__Page excerpt__.
Wheelchairs and bedpans aren't routine for patients
Wheelchairs and bedpans aren't routine for patients
Goal is to maximize patient independence
Instead of routinely issuing patients equipment such as wheelchairs and bedpans, the staff at Lourdes Regional Rehabilitation Center now issue the assistive gear only to patients who have a therapeutic reason for using them.
"We've looked at all the time-honored things we give people that might impede their achieving their goals," says Tammy Feuer, MA, CCC, administrator of rehabilitation and post acute service at the Camden, NJ, hospital. "With shorter lengths of stays, we want to ensure that patients have as much practice as possible before we send them home."
The rehab staff are making the change as a way of altering the patients' concept that the rehab staff were supposed to do things for them, Feuer explains.
"People have a lifelong perception of what it's like to be in the hospital," she says. "They expect that the nurses should do for them."
In the past, patients at Lourdes were routinely assigned a wheelchair when they reached the rehab unit.
"We wanted them to be able to go out and about and be independent, and the wheelchair did give them a certain amount of independence. But having a wheelchair may not be very therapeutic for some patients, and it may not be the most appropriate way for them to get around," Feuer says.
Encouraging them to ambulate
For instance, in the middle of the night, or during the rush of getting all patients up in the morning, the staff might be tempted to use a wheelchair to take patients to the bathroom or to meals simply because it was easier and faster, even if patients were ambulatory. Now, only patients who cannot ambulate are assigned wheelchairs.
"We are encouraging all staff to be sure they ambulate a patient if the patient needs to be practicing ambulation," Feuer says.

__Task 1__.
Answer these about the article on rehab equipment, marking each answer with its letter:
(a) In what city and state is the hospital where Tammy Feuer works?
(b) What were patients at Lourdes routinely assigned in the past when they reached the rehab unit?
(c) Which patients are now assigned wheelchairs?
__Task 2__.
Restate word for word the part of the article on rehab equipment from "Encouraging them to" up to and including "are assigned wheelchairs.".
The listing that comes after this article has nothing to do with it.

__Data shown__.

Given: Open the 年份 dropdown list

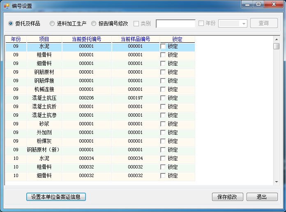Looking at the screenshot, I should click(244, 24).
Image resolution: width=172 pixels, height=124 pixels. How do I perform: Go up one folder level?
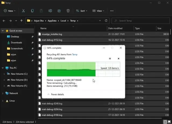point(22,21)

__Written response 1__.
(a) Camden, NJ
(b) A wheelchair
(c) Only patients who cannot ambulate

__Written response 2__.
Encouraging them to ambulate
For instance, in the middle of the night, or during the rush of getting all patients up in the morning, the staff might be tempted to use a wheelchair to take patients to the bathroom or to meals simply because it was easier and faster, even if patients were ambulatory. Now, only patients who cannot ambulate are assigned wheelchairs.